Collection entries
····················

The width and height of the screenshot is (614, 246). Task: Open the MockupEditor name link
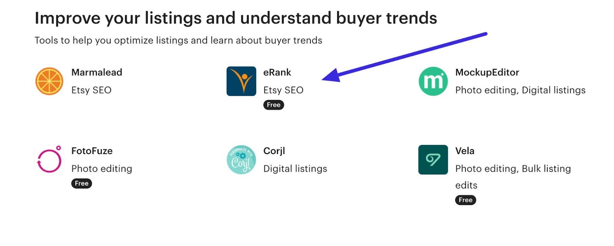487,72
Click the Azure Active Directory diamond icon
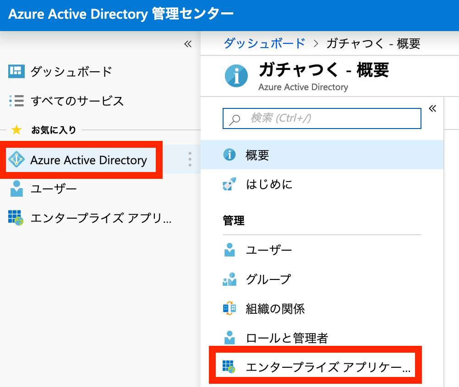Screen dimensions: 459x387 pos(16,159)
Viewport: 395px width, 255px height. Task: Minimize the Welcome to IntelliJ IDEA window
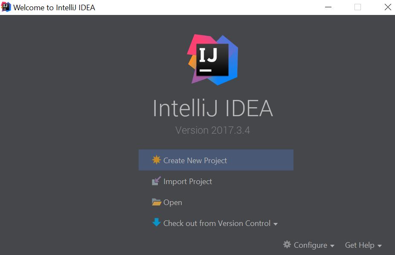(328, 7)
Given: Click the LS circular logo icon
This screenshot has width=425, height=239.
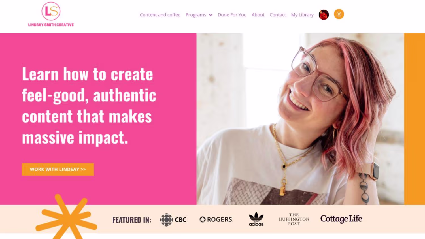Looking at the screenshot, I should (x=51, y=11).
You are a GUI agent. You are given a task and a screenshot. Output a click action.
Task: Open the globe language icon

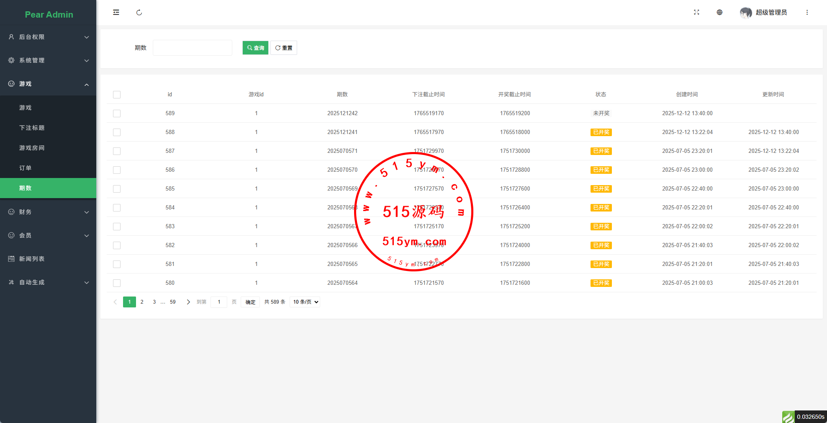(x=719, y=13)
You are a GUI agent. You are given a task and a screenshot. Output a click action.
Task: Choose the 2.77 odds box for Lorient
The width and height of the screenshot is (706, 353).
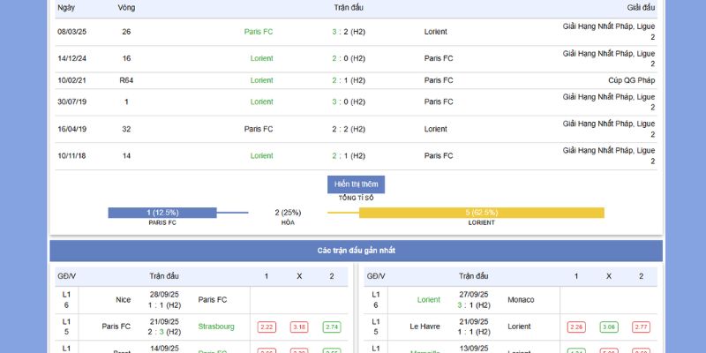pos(642,327)
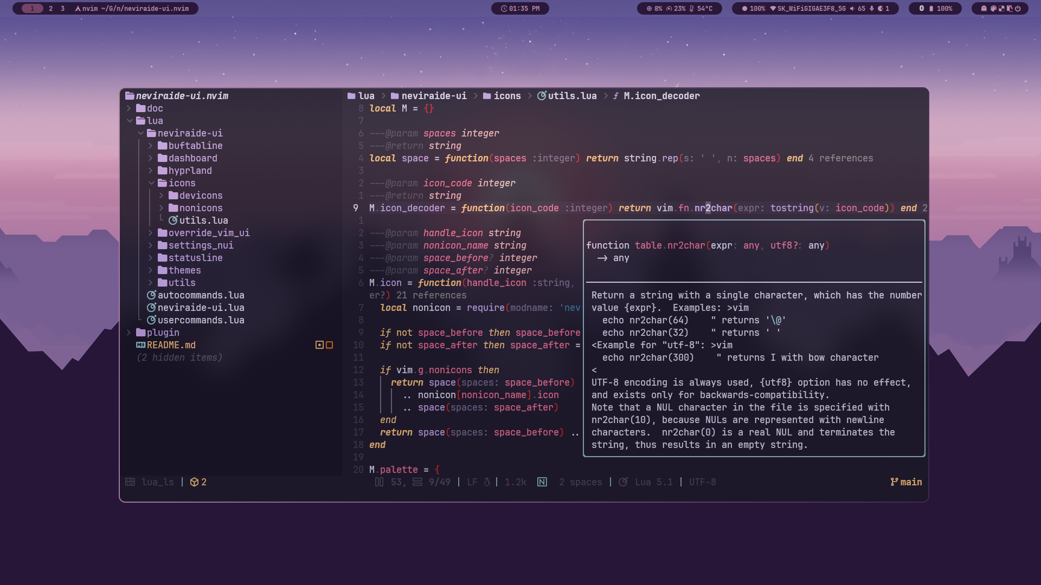Click the Bluetooth icon in top bar
The height and width of the screenshot is (585, 1041).
click(921, 9)
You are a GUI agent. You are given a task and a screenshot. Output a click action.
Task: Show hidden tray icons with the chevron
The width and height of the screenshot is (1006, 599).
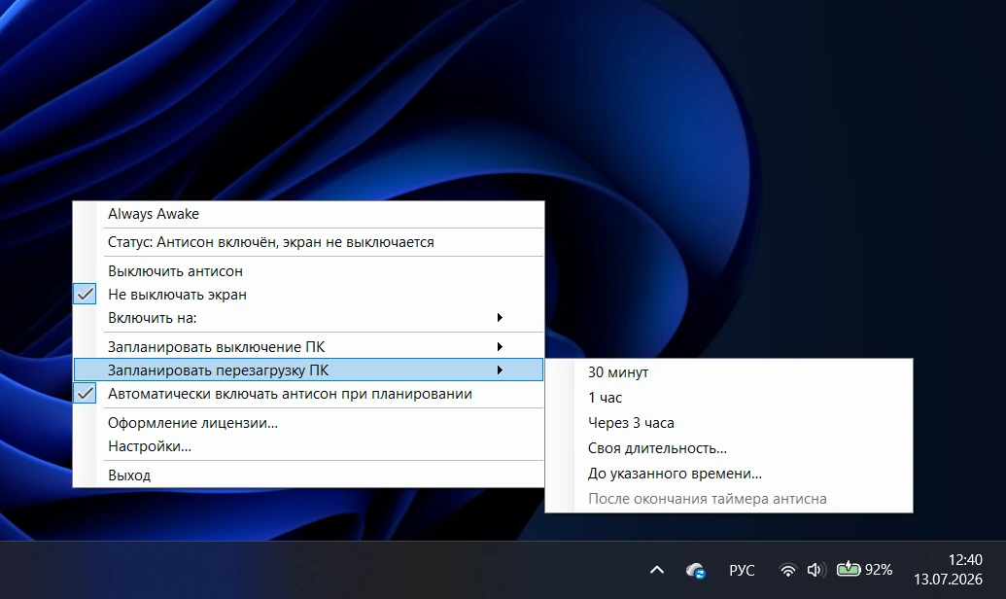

····················

### Written instruction
Please tally the lines of the listing that contain the string "height", matching case exactly. Give only the number.

### Task output
6